There are various structures of turbochargers with rotating electric machines. Among these, for example, JP-A-51-106
No. 816, Japanese Unexamined Patent Publication No. 63-248920, etc., a rotating shaft directly connecting a turbine and each impeller of a compressor is supported by at least two bearings, and a rotor of a rotating electrical machine on the rotating shaft is It is located between the bearings.

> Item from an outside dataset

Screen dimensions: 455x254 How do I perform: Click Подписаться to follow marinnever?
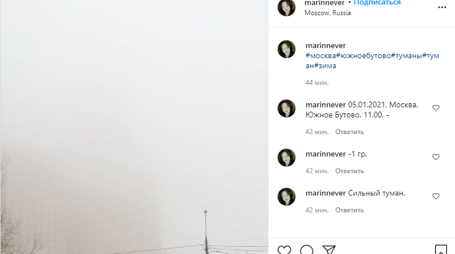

However, with this method, the housing that houses the rotating electric machine (
The inner diameter of both ends of the housing is reduced because both ends of the rotating electrical equipment chamber serve as bearings. As a result, the inner diameter of both ends of the housing is smaller than the outer diameter of the rotor, and the rotor cannot be inserted into the housing from one end, requiring measures such as splitting the housing to incorporate it, making the assembly process complicated. There was a problem in terms of productivity.

Therefore, as disclosed in JP-A-62-254649, JP-A-63-302136, JP-A-64-45922, and U.S. Pat. No. 4,253,031, between the turbine and the compressor, A bearing part that supports the rotating shaft of the turbine impeller or compressor impeller and a rotating electrical equipment room are arranged adjacent to each other, and the rotating shaft is inserted through the bearing part and the rotating electrical equipment room, and the part of the rotating shaft that protrudes from the bearing part is inserted into the rotating electrical equipment room. A method is used in which the rotor of a rotating electrical machine is mounted in an overhanging state.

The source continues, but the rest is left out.